Theoretically, due to faster T₁ relaxation of MM compared to metabolites, metabolites are nulled at a specific TI with an almost fully recovered MM. In practice independently of the type of IR method, small residuals of metabolites are still observed in the metabolite-nulled spectrum due to variability in T₁ relaxation of metabolites as previously mentioned. These residuals strongly depend on the sequence used and its parameters (TE, TR, TI), on the transmit B₁⁺ inhomogeneity and on B₀. Therefore, some studies identified and removed the residuals of the main metabolites such as tCr, NAA, Tau, while others identified additional residuals from tCho, glutamate and glutamine (Glu/Gln) and myo-inositol (Ins) (Appendix 1, Table S4). Residual metabolite signals should be experimentally verified based on: 1) the T₁ relaxation times of the metabolites; 2) acquisition of a series of IR spectra using a full range of TI (i.e. 100–1200 ms) where the evolution of the metabolite intensities changes from negative to positive; and 3) acquisition of an IR spectrum with the selected TI but longer TE (around 40 ms) to confirm the residual metabolite signals^56–58 (Figures 4A and B).
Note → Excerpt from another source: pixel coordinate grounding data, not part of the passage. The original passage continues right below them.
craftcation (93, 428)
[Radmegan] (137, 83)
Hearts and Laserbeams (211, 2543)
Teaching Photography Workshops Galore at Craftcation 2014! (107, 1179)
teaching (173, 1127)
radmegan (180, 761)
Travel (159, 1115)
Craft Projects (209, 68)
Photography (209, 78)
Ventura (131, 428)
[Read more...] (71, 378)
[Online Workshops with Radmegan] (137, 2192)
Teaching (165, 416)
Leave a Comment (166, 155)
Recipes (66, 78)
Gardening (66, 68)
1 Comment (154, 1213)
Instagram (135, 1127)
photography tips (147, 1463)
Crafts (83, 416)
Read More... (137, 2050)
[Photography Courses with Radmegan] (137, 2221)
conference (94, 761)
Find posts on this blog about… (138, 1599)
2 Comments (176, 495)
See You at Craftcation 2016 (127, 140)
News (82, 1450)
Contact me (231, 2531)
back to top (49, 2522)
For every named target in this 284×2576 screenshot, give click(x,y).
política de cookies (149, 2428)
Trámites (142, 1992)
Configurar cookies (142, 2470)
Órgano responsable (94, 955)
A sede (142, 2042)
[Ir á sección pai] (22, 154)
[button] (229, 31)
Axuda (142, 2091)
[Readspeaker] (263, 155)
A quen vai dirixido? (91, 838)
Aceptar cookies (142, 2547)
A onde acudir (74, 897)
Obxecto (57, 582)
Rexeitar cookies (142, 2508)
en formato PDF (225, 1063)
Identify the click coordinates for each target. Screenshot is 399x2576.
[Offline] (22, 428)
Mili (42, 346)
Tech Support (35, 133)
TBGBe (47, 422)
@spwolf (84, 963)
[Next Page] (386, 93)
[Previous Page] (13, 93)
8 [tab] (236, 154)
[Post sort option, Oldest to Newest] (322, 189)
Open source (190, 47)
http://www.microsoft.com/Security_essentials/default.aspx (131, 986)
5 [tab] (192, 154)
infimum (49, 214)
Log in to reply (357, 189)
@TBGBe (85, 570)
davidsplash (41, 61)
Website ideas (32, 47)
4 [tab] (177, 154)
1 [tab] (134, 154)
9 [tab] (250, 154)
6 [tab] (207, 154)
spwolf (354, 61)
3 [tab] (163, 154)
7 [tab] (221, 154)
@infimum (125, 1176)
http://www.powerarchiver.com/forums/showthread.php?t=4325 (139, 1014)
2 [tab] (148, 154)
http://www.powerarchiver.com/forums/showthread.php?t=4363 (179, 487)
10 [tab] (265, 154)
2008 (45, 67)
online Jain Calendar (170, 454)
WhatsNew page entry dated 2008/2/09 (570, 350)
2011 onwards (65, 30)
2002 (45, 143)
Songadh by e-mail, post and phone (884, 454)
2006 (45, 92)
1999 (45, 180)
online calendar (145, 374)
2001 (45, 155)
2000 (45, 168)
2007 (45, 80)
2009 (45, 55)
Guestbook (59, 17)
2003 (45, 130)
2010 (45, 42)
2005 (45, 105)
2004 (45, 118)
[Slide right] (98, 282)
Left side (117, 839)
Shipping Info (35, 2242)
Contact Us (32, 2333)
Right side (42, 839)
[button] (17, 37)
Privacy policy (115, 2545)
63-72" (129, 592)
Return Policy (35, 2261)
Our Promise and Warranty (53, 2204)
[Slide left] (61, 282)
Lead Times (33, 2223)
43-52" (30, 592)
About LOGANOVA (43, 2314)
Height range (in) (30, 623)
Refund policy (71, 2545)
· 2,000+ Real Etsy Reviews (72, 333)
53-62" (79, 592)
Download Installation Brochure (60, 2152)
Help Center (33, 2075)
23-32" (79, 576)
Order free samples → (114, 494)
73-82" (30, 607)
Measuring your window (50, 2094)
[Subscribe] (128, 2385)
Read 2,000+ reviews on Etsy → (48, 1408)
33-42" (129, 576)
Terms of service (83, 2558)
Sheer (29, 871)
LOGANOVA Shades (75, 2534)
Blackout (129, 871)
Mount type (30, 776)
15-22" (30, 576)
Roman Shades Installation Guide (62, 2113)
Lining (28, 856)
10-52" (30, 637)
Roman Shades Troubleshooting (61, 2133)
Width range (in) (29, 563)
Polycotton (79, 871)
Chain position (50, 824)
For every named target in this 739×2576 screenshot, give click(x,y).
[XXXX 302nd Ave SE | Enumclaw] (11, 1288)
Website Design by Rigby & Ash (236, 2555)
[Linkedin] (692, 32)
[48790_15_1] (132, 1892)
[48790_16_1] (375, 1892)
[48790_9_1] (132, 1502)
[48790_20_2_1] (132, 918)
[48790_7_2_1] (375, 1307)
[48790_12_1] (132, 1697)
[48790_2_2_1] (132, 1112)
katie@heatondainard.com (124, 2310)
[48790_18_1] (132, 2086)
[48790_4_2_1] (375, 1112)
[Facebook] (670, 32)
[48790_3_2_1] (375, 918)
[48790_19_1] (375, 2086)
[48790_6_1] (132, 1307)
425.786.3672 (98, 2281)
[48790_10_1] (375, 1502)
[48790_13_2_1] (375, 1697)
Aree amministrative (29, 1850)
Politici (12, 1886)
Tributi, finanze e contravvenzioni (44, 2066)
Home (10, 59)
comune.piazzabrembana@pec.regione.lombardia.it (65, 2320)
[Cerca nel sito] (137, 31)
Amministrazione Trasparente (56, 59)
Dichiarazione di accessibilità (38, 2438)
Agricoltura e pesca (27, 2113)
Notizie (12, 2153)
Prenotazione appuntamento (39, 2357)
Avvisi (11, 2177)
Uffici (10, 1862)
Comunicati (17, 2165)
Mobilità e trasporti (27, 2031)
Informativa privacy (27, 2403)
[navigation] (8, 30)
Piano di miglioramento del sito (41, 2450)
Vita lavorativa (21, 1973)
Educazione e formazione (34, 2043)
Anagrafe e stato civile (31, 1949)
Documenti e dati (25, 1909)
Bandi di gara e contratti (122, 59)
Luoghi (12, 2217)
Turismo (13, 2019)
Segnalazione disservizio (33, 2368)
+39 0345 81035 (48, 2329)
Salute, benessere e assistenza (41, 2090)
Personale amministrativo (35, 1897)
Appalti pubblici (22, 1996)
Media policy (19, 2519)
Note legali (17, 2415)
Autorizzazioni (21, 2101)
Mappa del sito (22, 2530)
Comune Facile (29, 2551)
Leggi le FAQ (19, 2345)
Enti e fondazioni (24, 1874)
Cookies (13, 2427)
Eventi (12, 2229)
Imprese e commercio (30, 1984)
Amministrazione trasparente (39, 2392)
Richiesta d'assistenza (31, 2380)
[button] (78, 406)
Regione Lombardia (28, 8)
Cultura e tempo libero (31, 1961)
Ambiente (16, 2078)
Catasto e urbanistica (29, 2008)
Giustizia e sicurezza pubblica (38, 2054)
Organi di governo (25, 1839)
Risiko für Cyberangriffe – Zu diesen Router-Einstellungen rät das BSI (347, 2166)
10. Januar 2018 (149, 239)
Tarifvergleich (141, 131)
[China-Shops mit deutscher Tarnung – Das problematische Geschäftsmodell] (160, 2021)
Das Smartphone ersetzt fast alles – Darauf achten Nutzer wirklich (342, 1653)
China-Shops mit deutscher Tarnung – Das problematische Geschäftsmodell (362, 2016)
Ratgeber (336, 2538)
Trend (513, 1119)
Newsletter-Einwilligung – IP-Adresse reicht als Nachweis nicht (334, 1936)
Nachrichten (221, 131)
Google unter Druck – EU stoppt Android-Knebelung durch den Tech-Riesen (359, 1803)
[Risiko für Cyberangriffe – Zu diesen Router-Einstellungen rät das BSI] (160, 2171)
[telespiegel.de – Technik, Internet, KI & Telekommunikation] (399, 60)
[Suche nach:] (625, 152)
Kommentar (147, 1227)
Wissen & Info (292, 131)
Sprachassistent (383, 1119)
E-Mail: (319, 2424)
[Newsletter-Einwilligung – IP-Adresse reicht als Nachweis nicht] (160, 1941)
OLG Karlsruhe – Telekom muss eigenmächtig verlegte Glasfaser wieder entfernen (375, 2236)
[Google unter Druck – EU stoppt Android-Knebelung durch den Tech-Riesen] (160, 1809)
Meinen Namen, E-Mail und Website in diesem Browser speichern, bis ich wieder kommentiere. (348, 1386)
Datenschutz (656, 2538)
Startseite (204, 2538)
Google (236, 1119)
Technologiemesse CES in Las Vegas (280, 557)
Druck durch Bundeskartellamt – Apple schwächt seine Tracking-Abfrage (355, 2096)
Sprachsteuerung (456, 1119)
Ideally, MM spectra in vivo should be acquired from reasonably small VOIs using high-quality B₀ shimming to optimize the spectral resolution, SNR, water suppression, and minimize baseline distortions or subcutaneous lipid contamination. The contamination of MM spectra by the residual metabolite signals can be efficiently reduced by shortening of TR in the single IR method. The use of a short TR leads to partial saturation of magnetization of metabolites with longer T₁, which reduces the sensitivity of metabolite nulling to T₁ differences^56,58,59. Moreover, TR shortening improves the SNR efficiency for a fixed measuring time.

Figure 4:

A) A series of IR spectra from rat brain in vivo with TI ranging from 420 to 1000 ms revealing the evolution of metabolite intensities as a function of TI (all the spectra were acquired with TE/TR=2.8/2500 ms at 9.4 T using the SPECIAL sequence in a voxel of 3×3×3mm³ centered in the hippocampus); B) Spectra acquired with a selected TI (750 ms) and TE of 2.8 ms (taken from A) as well as with TE of 40 ms (5x magnified, TE=40 ms spectrum from 2.2–3.8 ppm is shown on the top); C) Original spectra acquired at TI of 750 ms and TE of 2.8 ms (shown in black), estimated fits of the residual metabolites using AMARES (shown in red), and the residue obtained after subtraction of the estimated metabolite signals from the original spectrum (shown in blue). All spectra were acquired in vivo in the rat brain at 9.4 T.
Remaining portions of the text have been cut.